Neutering or spaying also precludes the possibility of your Pointer’s adding to the pet overpopulation problem that concerns animal activists and environmentalists worldwide. Altering also reduces the risk of problems including mammary cancer in the female and testicular and prostate cancer in the male.
HEALTH CONCERNS
With a little luck and grace, the well-cared-for Pointer often lives to be 12 to 14 years of age, acting hale and hearty for most of those years. Unfortunately, all breeds of domesticated dog suffer from some hereditary problems, though the Pointer’s problems are relatively few.
HIGH-ENERGY DOG
Pointers are not the best choices as companions for those who live in an apartment. Pointers don’t pretend to be city slickers. Hundreds of years have been invested in making the Pointer a wide-ranging, highly energetic dog, and confining the Pointer to close quarters for long periods of time is likely to produce a neurotic, destructive and unhappy dog.
A chief concern among Pointer breeders is hip dysplasia, commonly referred to as HD. This is a developmental disease of the hip joint. One or both hip joints of the affected dog have abnormal contours. Some dogs might show tenderness in the hip, walk with a limp or swaying gait or experience difficulty getting up. Symptoms vary from mild temporary lameness to severe crippling in extreme cases. Treatment may require surgery. Even though hip dysplasia is not very common in the Pointer, enough cases have been reported to merit breeders’ having appropriate testing done on their stock. Owners should ask to see hip clearances on the litter’s parents.
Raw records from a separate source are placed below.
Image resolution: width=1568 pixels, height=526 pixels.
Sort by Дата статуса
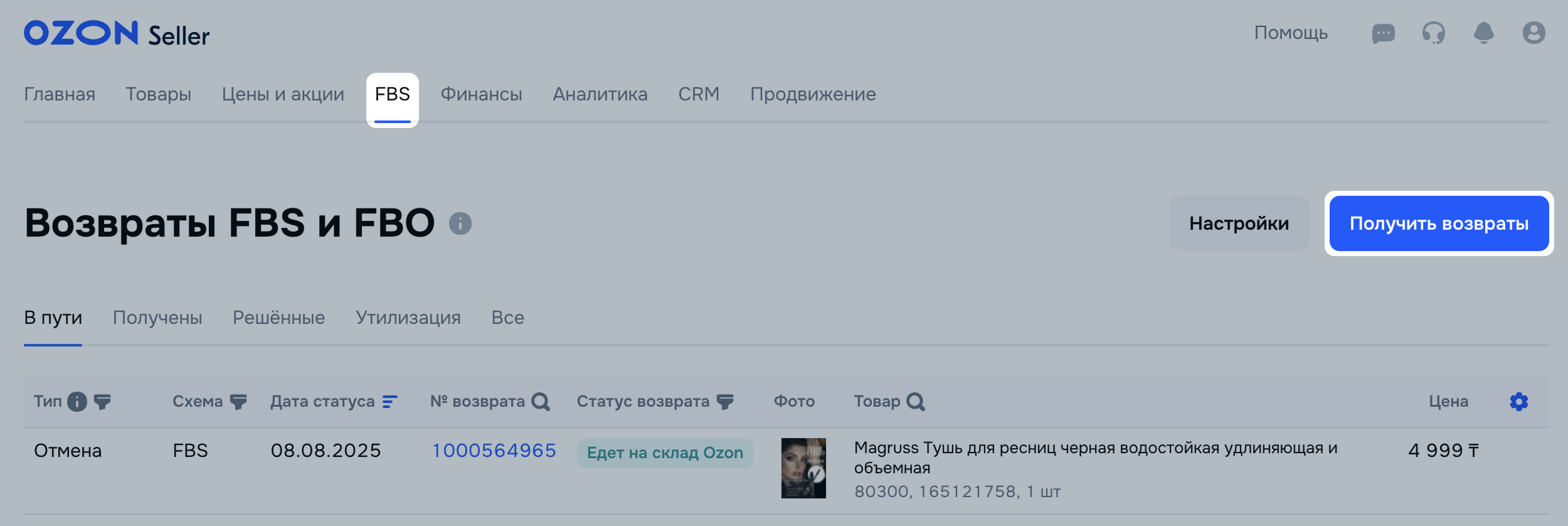(x=389, y=402)
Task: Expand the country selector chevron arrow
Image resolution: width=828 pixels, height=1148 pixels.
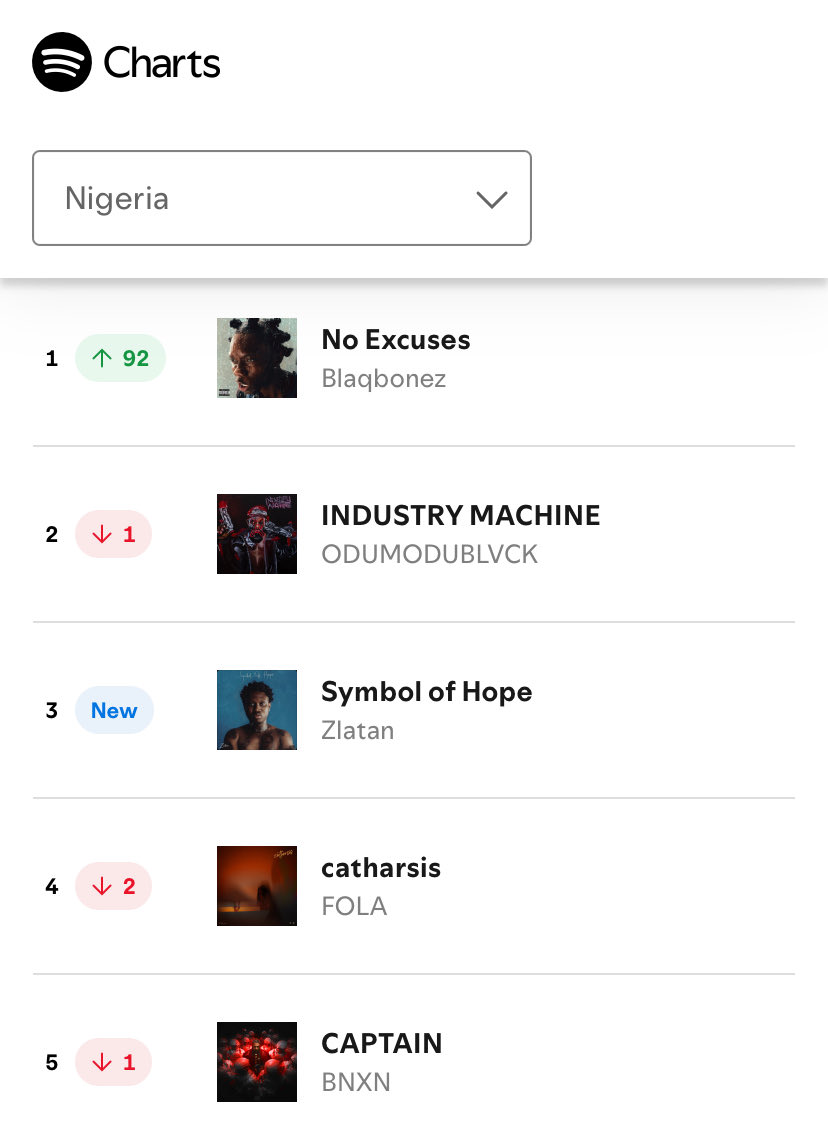Action: tap(491, 199)
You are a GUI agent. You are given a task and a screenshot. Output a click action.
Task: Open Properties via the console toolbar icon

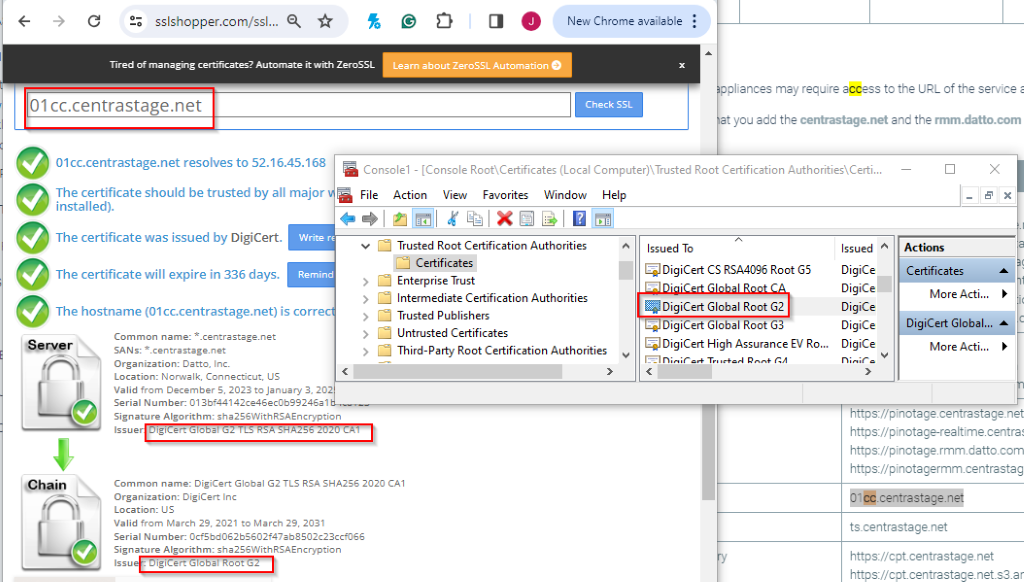(x=527, y=218)
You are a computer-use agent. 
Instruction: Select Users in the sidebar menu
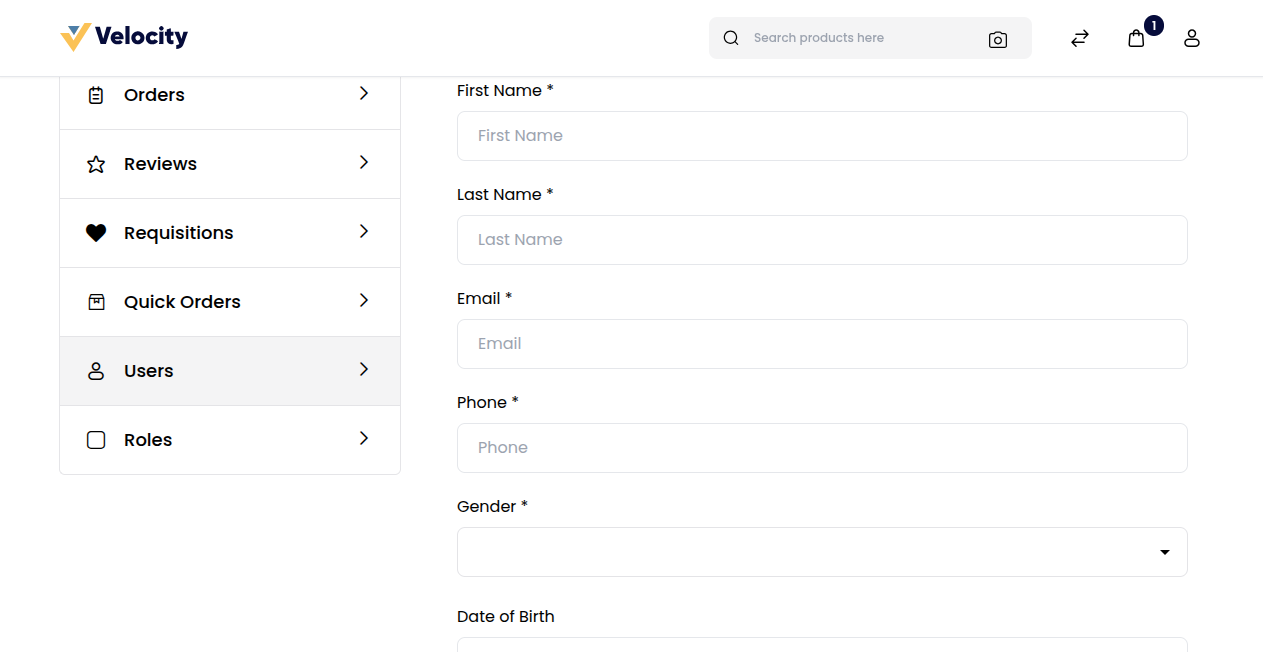pyautogui.click(x=148, y=370)
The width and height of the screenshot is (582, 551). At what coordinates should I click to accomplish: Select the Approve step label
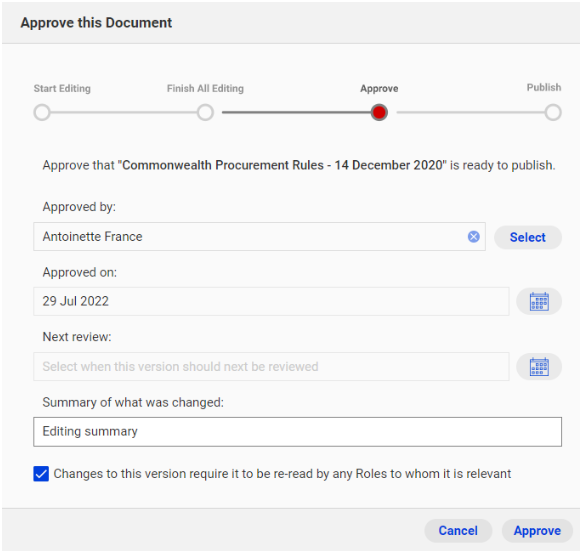[379, 89]
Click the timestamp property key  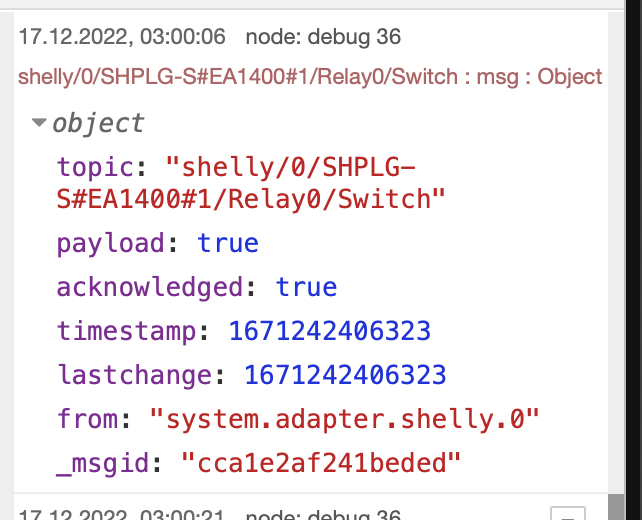[127, 331]
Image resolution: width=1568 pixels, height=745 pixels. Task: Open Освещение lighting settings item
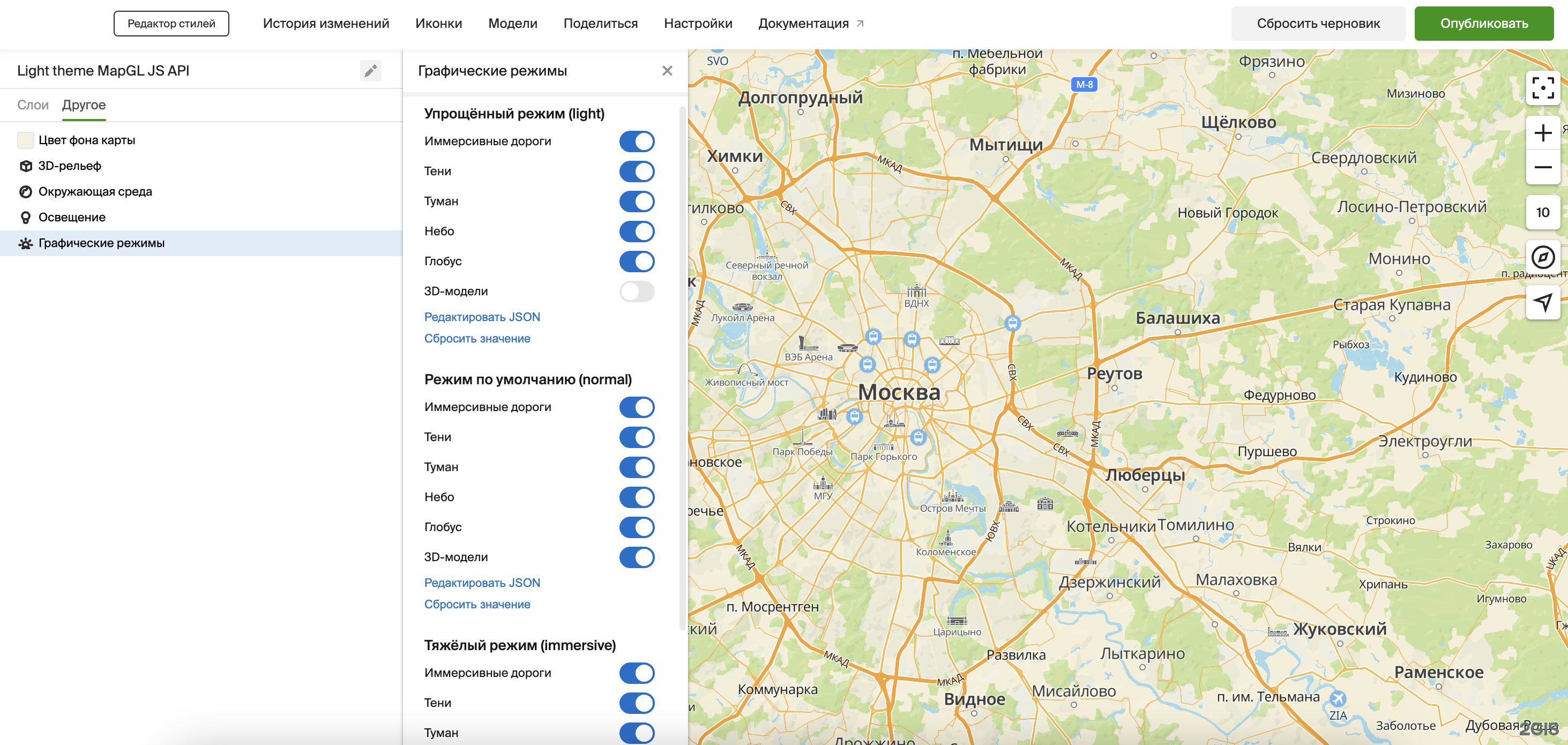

Some occasions of a relatively rare and unusual disease known as neurotropic osteopathy have been documented in the breed as well. What appear to be skeletal injuries occur somewhere in the age range of three to nine months as a result of degeneration of the spinal cord.
There are reports of some skin problems, including demodectic mange. Regular grooming procedures are important in that they prevent any of these skin problems from progressing to an advanced stage.
Eye problems such as entropion and progressive retinal atrophy (PRA) have been recorded by careful breeders, but not on an alarming basis. Here again, purchasing a Pointer from a respected breeder who has eye testing done is extremely important.
Pointers make great cycling companions, if trained to run safely beside the bike.
The Pointer of the proper shape, balance and proportion creates a picture of a lithe, elegant dog of noble carriage, able to perform in the field with speed and agility for the whole day long if necessary. The question that arises, however, is, what tells us if a Pointer does, in fact, have the right make and shape, balance and proportion?
The answers are found in the breed standard. Breed standards are very accurate descriptions of the ideal specimen of a given breed. Standards describe the dog physically, listing all of a breed’s anatomical parts and indicating how those parts should look. The standard also describes the breed’s temperament and how it should move (gait).
The standard is the blueprint that breeders use to fashion their breeding programs. The goal, of course, is to move one step closer to that ever-elusive picture of perfection with each succeeding generation. A breed standard is also what dog-show judges use to measure which of the dogs being shown compares most favorably to what is required of that breed.